A faithful copy of the whole listing is required, with nothing left out.

☆ ☆ ☆ ☆

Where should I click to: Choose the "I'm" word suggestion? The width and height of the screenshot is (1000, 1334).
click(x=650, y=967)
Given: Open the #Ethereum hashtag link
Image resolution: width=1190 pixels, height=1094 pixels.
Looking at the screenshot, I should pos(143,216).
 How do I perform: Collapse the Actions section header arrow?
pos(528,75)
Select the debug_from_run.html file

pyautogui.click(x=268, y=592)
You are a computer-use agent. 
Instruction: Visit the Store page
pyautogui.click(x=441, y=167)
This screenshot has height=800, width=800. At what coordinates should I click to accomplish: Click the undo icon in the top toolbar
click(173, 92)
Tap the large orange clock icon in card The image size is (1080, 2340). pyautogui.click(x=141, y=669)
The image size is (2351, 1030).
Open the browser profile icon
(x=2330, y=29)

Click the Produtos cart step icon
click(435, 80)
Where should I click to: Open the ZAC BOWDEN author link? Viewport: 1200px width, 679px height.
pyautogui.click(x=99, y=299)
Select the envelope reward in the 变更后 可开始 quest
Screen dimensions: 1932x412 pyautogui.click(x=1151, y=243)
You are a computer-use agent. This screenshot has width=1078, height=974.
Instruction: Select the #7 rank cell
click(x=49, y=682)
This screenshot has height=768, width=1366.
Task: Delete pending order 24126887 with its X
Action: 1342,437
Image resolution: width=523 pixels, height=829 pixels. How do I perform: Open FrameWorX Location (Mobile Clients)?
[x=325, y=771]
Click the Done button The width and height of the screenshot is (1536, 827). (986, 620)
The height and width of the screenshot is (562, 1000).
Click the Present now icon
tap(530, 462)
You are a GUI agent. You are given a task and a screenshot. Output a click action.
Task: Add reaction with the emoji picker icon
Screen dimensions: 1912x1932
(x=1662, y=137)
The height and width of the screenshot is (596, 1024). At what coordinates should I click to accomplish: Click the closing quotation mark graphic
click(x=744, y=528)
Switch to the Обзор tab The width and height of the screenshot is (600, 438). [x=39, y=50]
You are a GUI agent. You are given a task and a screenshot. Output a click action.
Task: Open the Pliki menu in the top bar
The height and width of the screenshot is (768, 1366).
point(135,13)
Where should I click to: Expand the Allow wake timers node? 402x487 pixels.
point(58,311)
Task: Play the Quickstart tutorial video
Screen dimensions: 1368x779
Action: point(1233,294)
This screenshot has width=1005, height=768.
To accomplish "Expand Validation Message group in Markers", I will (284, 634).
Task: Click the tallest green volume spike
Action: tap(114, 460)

☆ ☆ ☆ ☆

» ANSWER SECTION
Where should I click to: Choose the "I'm" word suggestion? The width and height of the screenshot is (1000, 1334).
click(x=650, y=967)
Given: Open the #Ethereum hashtag link
Image resolution: width=1190 pixels, height=1094 pixels.
Looking at the screenshot, I should pos(143,216).
 How do I perform: Collapse the Actions section header arrow?
pos(528,75)
Select the debug_from_run.html file

pyautogui.click(x=268, y=592)
You are a computer-use agent. 
Instruction: Visit the Store page
pyautogui.click(x=441, y=167)
This screenshot has height=800, width=800. At what coordinates should I click to accomplish: Click the undo icon in the top toolbar
click(173, 92)
Tap the large orange clock icon in card The image size is (1080, 2340). pyautogui.click(x=141, y=669)
The image size is (2351, 1030).
Open the browser profile icon
(x=2330, y=29)

Click the Produtos cart step icon
click(435, 80)
Where should I click to: Open the ZAC BOWDEN author link? Viewport: 1200px width, 679px height.
pyautogui.click(x=99, y=299)
Select the envelope reward in the 变更后 可开始 quest
Screen dimensions: 1932x412 pyautogui.click(x=1151, y=243)
You are a computer-use agent. This screenshot has width=1078, height=974.
Instruction: Select the #7 rank cell
click(x=49, y=682)
This screenshot has height=768, width=1366.
Task: Delete pending order 24126887 with its X
Action: 1342,437
Image resolution: width=523 pixels, height=829 pixels. How do I perform: Open FrameWorX Location (Mobile Clients)?
[x=325, y=771]
Click the Done button The width and height of the screenshot is (1536, 827). (986, 620)
The height and width of the screenshot is (562, 1000).
Click the Present now icon
tap(530, 462)
You are a GUI agent. You are given a task and a screenshot. Output a click action.
Task: Add reaction with the emoji picker icon
Screen dimensions: 1912x1932
(x=1662, y=137)
The height and width of the screenshot is (596, 1024). At what coordinates should I click to accomplish: Click the closing quotation mark graphic
click(x=744, y=528)
Switch to the Обзор tab The width and height of the screenshot is (600, 438). [x=39, y=50]
You are a GUI agent. You are given a task and a screenshot. Output a click action.
Task: Open the Pliki menu in the top bar
The height and width of the screenshot is (768, 1366).
point(135,13)
Where should I click to: Expand the Allow wake timers node? 402x487 pixels.
point(58,311)
Task: Play the Quickstart tutorial video
Screen dimensions: 1368x779
Action: point(1233,294)
This screenshot has width=1005, height=768.
To accomplish "Expand Validation Message group in Markers", I will (284, 634).
Task: Click the tallest green volume spike
Action: tap(114, 460)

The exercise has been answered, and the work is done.